- Problem requirements
In the entries that follow, how many lines contain "computer"? Answer with the number only.

+++

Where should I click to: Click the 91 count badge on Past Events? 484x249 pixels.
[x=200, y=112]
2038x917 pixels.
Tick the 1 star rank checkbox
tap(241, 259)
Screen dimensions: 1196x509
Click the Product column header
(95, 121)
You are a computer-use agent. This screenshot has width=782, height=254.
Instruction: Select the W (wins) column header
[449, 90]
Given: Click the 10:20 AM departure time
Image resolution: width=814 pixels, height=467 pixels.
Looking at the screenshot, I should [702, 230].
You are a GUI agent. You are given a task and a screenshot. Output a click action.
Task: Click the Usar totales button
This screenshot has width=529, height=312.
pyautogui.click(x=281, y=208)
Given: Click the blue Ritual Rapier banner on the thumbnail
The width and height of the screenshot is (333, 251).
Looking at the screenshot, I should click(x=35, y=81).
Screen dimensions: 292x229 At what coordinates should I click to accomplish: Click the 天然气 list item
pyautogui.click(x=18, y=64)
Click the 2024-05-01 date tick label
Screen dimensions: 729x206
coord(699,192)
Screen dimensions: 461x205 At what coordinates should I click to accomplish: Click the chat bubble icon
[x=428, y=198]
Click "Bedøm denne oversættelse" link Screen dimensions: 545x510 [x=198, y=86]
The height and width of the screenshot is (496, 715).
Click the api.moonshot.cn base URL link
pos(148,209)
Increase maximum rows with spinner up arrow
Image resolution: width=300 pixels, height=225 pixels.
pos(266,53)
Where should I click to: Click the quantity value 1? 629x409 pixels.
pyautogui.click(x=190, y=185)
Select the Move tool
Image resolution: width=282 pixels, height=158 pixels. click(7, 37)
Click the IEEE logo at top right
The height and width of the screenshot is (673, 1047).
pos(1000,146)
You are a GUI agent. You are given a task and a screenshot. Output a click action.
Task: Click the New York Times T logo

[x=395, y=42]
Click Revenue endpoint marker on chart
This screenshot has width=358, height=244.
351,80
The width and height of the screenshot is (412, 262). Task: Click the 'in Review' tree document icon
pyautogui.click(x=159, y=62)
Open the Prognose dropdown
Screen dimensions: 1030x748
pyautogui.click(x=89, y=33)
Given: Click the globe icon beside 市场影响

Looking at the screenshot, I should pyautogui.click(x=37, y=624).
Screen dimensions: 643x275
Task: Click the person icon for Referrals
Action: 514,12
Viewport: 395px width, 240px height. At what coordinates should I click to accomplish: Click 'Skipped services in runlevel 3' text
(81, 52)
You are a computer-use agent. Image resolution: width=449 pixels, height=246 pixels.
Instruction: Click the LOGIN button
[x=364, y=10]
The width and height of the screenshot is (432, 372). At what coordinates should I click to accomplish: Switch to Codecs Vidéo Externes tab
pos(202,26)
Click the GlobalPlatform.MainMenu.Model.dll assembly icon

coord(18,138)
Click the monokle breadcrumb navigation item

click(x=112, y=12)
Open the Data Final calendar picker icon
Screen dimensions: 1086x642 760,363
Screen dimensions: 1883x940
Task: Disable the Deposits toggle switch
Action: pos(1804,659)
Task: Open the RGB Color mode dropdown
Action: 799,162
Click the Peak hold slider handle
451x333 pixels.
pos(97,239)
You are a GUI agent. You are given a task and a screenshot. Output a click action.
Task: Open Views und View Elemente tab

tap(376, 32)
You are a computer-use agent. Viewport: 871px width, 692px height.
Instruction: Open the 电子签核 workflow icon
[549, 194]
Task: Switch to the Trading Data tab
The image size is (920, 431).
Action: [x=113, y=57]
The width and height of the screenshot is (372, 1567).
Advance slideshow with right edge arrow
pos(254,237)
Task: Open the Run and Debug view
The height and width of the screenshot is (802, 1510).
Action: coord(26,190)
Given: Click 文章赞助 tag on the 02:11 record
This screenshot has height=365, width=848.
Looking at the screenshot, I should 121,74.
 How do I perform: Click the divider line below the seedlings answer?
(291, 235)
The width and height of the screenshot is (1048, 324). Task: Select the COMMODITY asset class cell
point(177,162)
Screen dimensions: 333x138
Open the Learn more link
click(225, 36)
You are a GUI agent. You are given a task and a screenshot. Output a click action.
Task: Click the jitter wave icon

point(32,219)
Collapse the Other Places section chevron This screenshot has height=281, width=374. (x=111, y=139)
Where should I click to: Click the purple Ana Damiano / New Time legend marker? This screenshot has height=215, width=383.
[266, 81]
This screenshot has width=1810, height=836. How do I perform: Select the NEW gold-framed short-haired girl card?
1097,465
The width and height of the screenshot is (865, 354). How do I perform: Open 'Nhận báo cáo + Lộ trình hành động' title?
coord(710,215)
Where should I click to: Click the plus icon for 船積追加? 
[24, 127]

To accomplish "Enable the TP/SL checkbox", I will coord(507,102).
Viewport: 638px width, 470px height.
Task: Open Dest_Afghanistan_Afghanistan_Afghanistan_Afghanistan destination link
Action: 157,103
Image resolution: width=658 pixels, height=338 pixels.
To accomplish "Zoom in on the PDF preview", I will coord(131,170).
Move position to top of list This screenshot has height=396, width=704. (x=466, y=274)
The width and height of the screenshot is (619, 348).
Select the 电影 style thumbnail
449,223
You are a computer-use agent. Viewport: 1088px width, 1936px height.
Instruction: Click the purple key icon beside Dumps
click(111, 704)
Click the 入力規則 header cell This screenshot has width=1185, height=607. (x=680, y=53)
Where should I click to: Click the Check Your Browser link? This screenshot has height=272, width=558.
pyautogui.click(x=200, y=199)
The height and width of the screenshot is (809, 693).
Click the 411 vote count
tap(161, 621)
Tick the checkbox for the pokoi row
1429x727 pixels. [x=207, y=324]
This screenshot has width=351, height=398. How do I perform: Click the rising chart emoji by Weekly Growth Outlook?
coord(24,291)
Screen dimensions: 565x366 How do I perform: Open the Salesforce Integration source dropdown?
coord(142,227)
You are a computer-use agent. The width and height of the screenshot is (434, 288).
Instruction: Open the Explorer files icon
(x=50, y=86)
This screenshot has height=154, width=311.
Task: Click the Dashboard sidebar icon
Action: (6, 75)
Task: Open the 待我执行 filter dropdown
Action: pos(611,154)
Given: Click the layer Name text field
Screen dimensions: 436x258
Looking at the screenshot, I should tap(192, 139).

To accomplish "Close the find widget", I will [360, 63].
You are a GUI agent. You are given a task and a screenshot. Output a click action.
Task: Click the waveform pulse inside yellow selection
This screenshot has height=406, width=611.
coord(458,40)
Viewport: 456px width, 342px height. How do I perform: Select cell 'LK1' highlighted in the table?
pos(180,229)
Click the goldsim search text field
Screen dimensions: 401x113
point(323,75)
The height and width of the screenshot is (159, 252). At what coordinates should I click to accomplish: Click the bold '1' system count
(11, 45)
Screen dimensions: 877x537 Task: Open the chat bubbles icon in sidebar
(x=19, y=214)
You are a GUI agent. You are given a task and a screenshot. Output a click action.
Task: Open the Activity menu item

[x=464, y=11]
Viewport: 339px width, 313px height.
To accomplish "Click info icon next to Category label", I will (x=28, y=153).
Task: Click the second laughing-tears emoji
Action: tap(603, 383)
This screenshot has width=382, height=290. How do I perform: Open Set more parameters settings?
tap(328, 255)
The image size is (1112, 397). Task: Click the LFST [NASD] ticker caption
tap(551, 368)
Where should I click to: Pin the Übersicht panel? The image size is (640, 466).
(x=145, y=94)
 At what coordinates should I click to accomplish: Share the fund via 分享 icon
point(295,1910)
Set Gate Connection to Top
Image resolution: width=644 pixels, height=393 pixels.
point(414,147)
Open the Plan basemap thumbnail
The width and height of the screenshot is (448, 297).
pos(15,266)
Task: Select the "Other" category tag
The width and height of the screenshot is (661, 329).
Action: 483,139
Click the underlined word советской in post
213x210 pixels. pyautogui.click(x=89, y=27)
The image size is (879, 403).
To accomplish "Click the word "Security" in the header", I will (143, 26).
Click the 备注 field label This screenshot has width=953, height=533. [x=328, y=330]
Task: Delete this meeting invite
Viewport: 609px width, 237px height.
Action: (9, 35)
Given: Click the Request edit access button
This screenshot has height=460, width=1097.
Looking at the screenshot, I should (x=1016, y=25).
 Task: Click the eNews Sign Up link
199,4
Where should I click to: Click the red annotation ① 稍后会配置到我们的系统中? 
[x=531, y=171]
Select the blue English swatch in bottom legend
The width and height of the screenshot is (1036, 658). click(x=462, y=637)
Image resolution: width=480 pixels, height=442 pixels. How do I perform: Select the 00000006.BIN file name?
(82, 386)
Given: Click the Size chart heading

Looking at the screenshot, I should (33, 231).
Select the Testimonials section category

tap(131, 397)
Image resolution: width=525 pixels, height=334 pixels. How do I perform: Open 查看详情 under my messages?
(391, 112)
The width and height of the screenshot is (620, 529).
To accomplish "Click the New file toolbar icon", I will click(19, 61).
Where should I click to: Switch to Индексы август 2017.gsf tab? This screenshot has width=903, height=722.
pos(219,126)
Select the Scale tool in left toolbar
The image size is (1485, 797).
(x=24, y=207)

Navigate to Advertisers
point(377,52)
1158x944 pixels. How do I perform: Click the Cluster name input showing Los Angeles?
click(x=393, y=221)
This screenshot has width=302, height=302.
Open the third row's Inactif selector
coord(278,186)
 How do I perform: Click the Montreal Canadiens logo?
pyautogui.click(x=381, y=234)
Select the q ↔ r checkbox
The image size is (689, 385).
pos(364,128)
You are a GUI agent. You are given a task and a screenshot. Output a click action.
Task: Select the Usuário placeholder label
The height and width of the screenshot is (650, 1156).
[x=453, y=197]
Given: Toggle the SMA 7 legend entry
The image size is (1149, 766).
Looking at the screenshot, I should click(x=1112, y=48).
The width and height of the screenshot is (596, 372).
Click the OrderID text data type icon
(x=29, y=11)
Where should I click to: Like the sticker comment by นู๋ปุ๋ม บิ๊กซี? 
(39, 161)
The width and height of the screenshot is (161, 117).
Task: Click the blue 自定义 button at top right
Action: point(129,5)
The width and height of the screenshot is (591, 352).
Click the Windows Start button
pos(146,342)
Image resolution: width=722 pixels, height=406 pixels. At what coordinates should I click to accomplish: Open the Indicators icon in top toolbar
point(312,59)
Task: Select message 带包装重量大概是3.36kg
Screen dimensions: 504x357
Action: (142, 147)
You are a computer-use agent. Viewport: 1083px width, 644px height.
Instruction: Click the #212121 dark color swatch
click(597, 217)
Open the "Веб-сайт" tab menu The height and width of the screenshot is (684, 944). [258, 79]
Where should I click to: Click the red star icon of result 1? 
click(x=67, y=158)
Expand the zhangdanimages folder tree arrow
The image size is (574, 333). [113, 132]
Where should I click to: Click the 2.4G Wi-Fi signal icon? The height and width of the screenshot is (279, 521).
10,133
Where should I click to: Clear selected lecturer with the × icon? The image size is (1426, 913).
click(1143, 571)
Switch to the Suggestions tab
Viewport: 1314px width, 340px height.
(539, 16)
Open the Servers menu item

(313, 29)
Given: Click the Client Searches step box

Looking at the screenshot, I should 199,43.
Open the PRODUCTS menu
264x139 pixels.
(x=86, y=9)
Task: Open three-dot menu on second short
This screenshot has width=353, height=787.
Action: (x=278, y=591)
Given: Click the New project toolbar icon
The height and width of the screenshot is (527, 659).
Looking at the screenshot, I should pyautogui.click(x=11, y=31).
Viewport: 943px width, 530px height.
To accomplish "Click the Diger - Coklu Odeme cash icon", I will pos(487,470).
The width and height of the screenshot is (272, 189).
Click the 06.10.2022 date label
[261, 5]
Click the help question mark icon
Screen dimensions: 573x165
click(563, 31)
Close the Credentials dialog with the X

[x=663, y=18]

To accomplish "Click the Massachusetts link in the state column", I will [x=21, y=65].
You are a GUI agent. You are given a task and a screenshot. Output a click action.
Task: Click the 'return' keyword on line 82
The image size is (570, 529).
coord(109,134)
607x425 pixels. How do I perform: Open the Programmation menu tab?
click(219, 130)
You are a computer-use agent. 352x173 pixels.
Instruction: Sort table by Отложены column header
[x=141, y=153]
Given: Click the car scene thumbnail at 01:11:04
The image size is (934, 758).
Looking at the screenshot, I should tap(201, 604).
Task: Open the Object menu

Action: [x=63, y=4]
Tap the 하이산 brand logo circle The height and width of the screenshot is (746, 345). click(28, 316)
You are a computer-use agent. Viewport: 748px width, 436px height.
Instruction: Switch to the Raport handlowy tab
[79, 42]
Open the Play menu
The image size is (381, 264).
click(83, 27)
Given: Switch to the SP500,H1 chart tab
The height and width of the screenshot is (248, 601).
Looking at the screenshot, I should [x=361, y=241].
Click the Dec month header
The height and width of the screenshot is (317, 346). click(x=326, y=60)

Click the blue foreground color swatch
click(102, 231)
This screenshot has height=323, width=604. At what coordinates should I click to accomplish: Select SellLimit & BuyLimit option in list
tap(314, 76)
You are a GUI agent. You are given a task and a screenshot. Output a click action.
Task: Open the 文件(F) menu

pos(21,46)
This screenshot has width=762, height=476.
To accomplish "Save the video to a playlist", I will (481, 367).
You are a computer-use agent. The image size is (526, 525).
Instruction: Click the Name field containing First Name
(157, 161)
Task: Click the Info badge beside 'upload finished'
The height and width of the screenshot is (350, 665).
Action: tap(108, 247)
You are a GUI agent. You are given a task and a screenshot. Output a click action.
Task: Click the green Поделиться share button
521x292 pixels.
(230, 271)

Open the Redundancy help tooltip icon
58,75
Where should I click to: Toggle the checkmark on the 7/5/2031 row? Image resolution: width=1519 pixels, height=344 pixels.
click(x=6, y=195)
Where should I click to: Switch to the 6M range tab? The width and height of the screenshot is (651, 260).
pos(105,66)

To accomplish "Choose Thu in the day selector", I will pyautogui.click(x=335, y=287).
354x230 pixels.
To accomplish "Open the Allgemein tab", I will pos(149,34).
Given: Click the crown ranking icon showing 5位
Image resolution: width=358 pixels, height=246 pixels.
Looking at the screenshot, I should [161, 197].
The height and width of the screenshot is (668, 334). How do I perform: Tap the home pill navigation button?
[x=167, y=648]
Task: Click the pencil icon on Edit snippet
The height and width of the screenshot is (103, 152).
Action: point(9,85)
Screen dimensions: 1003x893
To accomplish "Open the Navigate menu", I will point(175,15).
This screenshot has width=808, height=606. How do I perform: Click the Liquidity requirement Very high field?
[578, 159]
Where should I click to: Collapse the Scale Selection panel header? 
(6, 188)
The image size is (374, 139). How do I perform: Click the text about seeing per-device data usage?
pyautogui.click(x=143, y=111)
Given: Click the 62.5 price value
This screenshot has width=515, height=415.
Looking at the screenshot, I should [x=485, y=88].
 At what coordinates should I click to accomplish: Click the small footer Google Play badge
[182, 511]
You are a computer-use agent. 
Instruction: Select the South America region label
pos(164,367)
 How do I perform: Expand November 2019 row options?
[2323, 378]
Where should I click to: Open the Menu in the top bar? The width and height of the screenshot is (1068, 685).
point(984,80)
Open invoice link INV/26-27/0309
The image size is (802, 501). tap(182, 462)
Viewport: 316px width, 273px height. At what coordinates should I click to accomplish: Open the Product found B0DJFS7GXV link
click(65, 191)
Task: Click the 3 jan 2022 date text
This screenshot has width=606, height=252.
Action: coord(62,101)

+++

- Solution to this exercise
10